Materials and methods

Test guideline
Qualifier:
equivalent or similar to
Guideline:
OECD Guideline 471 (Bacterial Reverse Mutation Assay)
Version / remarks:
with modifications
Principles of method if other than guideline:
Method: other: procedure described in paper by Blackburn et al. The light paraffinic distillate was extracted with dimethylsulphoxide by performing five successive one-to-one extractions and pooling extracts. The pooled extract sample was stored at 4 degrees celsius in an amber bottle until assayed.
GLP compliance:
not specified
Type of assay:
bacterial reverse mutation assay

Test material

Reference
Name:
Unnamed
Type:
Constituent
Type:
Constituent
Test material form:
other: Oily liquid
Details on test material:
Test substance:
Sample number 3 CAS 64741-50-0

Method

Target gene:
Not applicable
Species / strain
Species / strain / cell type:
other: Modified Ames Test using Salmonella typhimurium strain TA 98 and Aroclor 1254-induced rat or hamster liver S-9
Details on mammalian cell type (if applicable):
Not applicable
Additional strain / cell type characteristics:
not specified
Metabolic activation:
with
Metabolic activation system:
Aroclor 1254-induced rat or hamster liver S9
Test concentrations with justification for top dose:
range of doses that provided an initial linear dose response; specific doses not stated.
Vehicle / solvent:
No data reported.
Controls
Untreated negative controls:
not specified
Negative solvent / vehicle controls:
not specified
True negative controls:
not specified
Positive controls:
yes
Remarks:
benzo(a)pyrene at 5 ug/plate and 2-aminoanthracene at 2 ug/plate
Positive control substance:
not specified
Details on test system and experimental conditions:
The light paraffinic distillate was extracted with dimethylsulphoxide by performing five successive one-to-one extractions and pooling extracts. The pooled extract sample was stored at 4 degrees celsius in an amber bottle until assayed.
Evaluation criteria:
A tangent to the dose-response curve at zero dose was constructed to provide the Mutagenicity Index.
Statistics:
A tangent to the dose-response curve at zero dose was constructed to provide the Mutagenicity Index.

Results and discussion

Test results
Species / strain:
S. typhimurium TA 98
Metabolic activation:
with
Genotoxicity:
positive
Cytotoxicity / choice of top concentrations:
not specified
Vehicle controls validity:
not specified
Untreated negative controls validity:
not specified
Positive controls validity:
valid
Remarks on result:
other: other: Modified Ames Test using Salmonella typhimurium strain TA 98 and Aroclor 1254-induced hamster liver S-9
Remarks:
Migrated from field 'Test system'.

Any other information on results incl. tables

The test substance was not mutagenic in standard assay, but extraction with DMSO produced a mutagenic response.  The mutagenicity index was 17.  This compares with values of 0 for a solvent refined oil and 40 for a cracked distillate.

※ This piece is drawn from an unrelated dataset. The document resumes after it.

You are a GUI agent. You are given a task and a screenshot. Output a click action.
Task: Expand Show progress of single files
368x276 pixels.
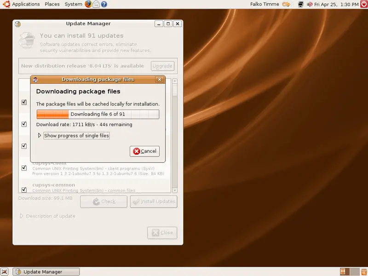[40, 136]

Applicant's summary and conclusion

Conclusions:
Interpretation of results (migrated information):
positive with metabolic activation

DMSO-extracted light paraffinic distillate was classified as mutagenic and produced a mutagenicity index of 17. Assay sensitivity (the number of TA98 revertants per plate) improved with 8-fold increase of S9.
Executive summary:
In a modified in vitro mutagenicity assay, S. typhimurium strain TA98 was exposed to a DMSO-extracted light paraffinic distillate at a concentration of 50 microlitres per plate with metabolic activation (Aroclor 1254 -induced rat or hamster liver S9) using the standard pre-incubation method. The test substance was considered mutagenic and produced a mutagenicity index of 17. This study received a Klimisch score of 1 and is classified as reliable without restriction because it was carried out in a method similar to OECD TG 471 with modifications.